Stored records.
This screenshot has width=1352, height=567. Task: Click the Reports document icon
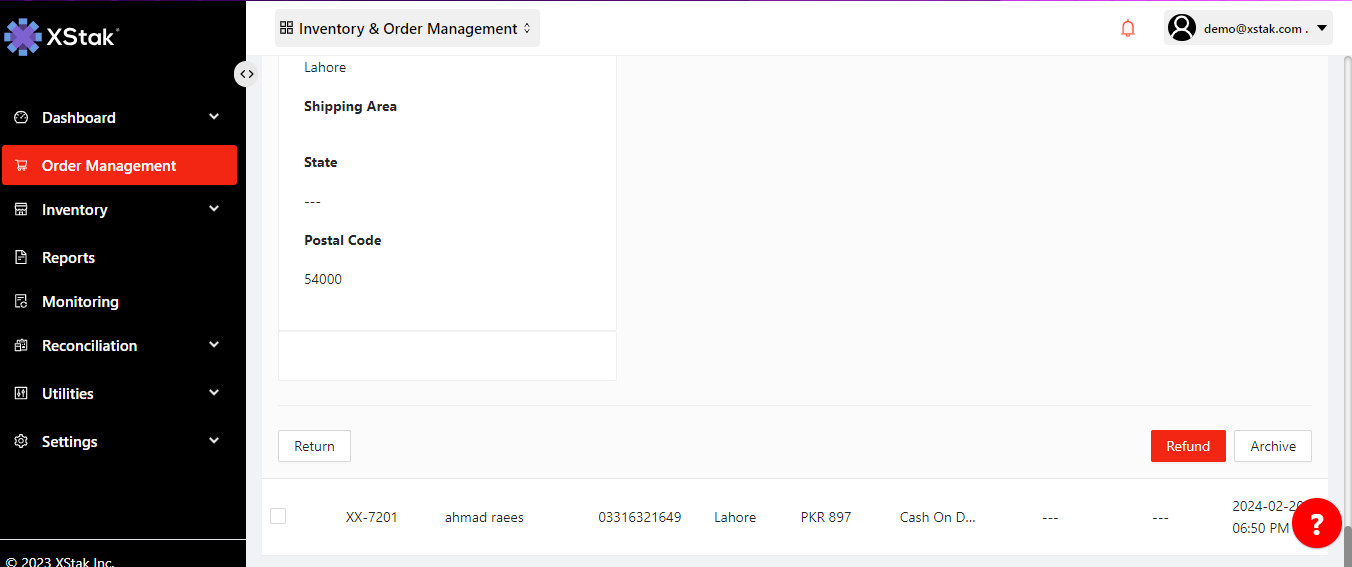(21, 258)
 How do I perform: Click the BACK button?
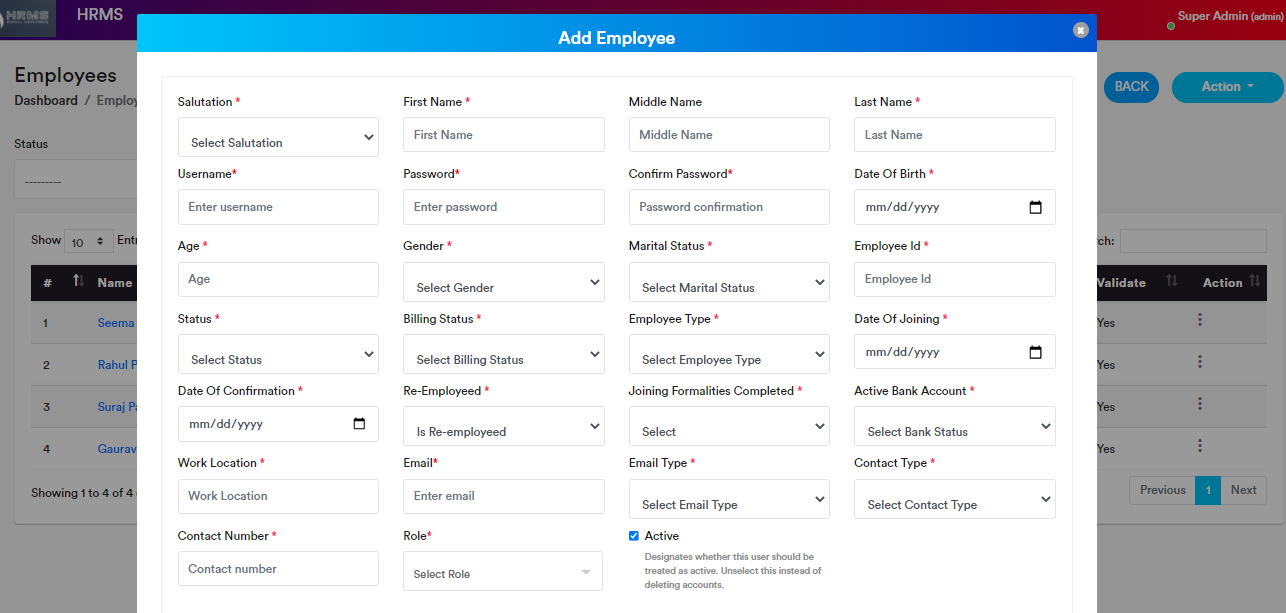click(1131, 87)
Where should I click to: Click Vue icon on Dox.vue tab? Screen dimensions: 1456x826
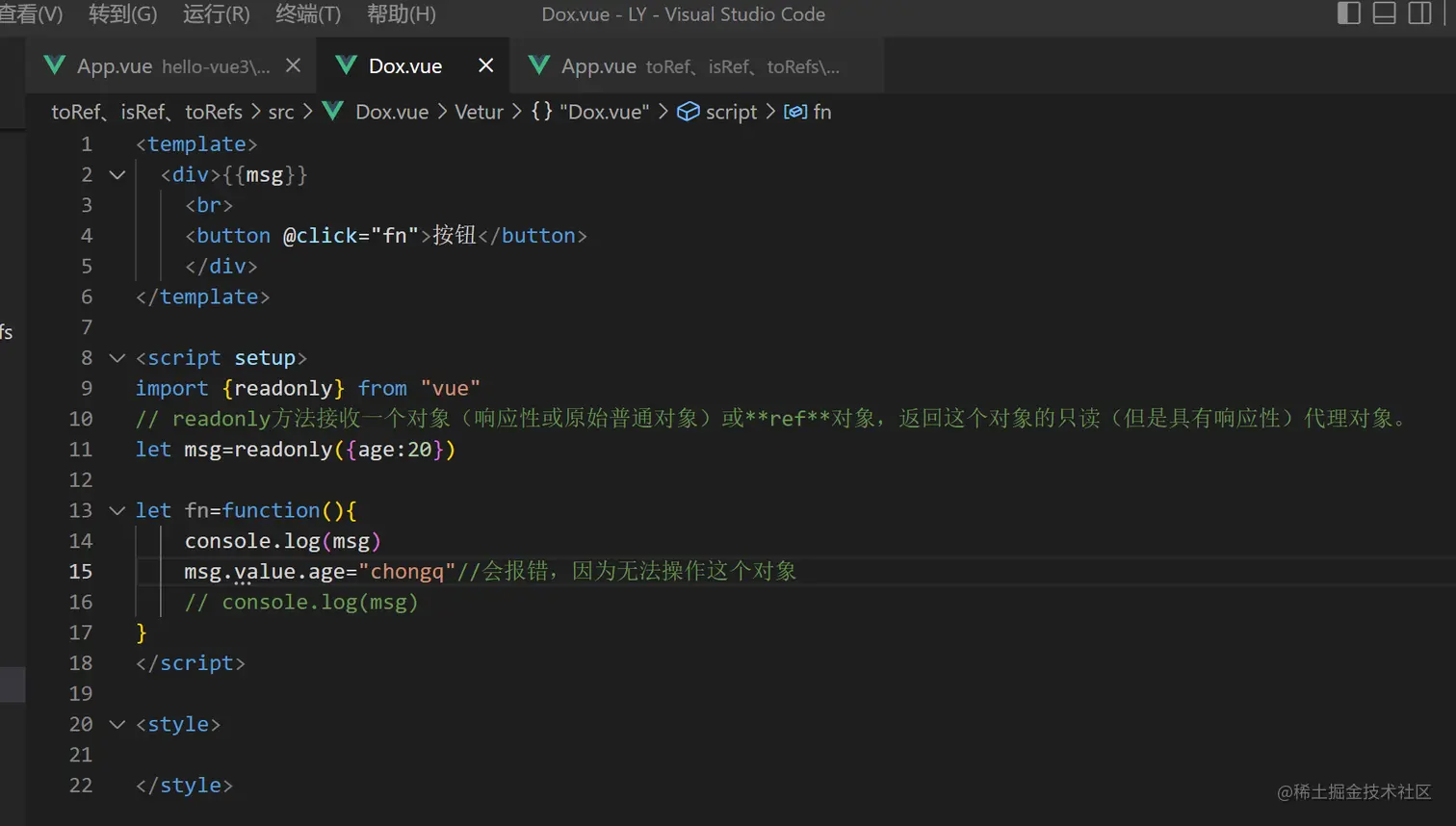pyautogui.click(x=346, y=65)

Your task. Rewrite the lines above, replacing "icon" with "symbol" and keeping everything else the same. Leave the pictures out.

Correct answer.
This screenshot has width=1352, height=567. Task: Click the Reports document symbol
(21, 258)
 How do I perform: Click the BACK button?
click(1131, 87)
Where should I click to: Click Vue symbol on Dox.vue tab? Screen dimensions: 1456x826
pyautogui.click(x=346, y=65)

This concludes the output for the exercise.